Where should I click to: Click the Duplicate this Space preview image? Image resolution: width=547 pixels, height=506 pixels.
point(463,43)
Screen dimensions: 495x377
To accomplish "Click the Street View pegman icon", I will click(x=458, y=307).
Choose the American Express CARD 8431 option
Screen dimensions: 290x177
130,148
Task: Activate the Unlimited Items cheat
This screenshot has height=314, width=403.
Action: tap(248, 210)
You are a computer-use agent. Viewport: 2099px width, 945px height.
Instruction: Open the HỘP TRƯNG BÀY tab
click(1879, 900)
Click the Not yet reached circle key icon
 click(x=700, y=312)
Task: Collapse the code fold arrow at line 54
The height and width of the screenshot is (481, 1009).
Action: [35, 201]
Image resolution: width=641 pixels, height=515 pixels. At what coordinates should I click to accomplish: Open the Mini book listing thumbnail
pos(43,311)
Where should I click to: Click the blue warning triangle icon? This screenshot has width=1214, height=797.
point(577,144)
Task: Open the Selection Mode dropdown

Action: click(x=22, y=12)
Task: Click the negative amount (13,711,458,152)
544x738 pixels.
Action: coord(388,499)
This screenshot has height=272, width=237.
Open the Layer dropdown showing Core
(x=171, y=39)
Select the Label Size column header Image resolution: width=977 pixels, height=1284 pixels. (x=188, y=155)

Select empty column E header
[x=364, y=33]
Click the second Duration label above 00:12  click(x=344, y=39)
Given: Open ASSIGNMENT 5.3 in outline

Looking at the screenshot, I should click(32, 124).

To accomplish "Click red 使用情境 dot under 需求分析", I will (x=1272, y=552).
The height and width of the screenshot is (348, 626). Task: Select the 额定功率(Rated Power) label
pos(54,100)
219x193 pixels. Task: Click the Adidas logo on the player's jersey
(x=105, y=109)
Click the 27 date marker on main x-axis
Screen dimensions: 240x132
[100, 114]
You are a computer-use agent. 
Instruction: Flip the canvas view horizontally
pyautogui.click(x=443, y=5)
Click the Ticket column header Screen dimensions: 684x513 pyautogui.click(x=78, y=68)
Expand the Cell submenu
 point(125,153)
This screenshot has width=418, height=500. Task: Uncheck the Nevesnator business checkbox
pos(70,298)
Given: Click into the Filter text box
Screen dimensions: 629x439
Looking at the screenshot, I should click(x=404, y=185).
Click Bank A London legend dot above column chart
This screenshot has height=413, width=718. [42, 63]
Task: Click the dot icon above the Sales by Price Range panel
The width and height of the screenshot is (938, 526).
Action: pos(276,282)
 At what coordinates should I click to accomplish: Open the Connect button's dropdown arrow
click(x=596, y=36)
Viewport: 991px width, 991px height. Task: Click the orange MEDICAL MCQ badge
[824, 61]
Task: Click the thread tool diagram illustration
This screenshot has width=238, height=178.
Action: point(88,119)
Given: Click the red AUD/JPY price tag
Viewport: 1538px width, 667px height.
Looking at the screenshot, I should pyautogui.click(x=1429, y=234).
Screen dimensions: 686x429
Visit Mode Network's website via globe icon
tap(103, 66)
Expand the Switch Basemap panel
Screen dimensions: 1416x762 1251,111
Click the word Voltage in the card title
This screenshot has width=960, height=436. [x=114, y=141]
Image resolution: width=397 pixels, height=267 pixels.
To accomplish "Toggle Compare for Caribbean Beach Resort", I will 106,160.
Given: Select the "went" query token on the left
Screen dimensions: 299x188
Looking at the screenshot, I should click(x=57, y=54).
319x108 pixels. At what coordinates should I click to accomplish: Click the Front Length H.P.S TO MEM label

§ **The task**: Begin with the line that contains "Screen dimensions: 686x429". Repeat it and every line after it through the end of the listing, exactly, and print nothing more.

§ **Your response**:
Screen dimensions: 686x429
Visit Mode Network's website via globe icon
tap(103, 66)
Expand the Switch Basemap panel
Screen dimensions: 1416x762 1251,111
Click the word Voltage in the card title
This screenshot has width=960, height=436. [x=114, y=141]
Image resolution: width=397 pixels, height=267 pixels.
To accomplish "Toggle Compare for Caribbean Beach Resort", I will 106,160.
Given: Select the "went" query token on the left
Screen dimensions: 299x188
Looking at the screenshot, I should click(x=57, y=54).
319x108 pixels. At what coordinates should I click to accomplish: Click the Front Length H.P.S TO MEM label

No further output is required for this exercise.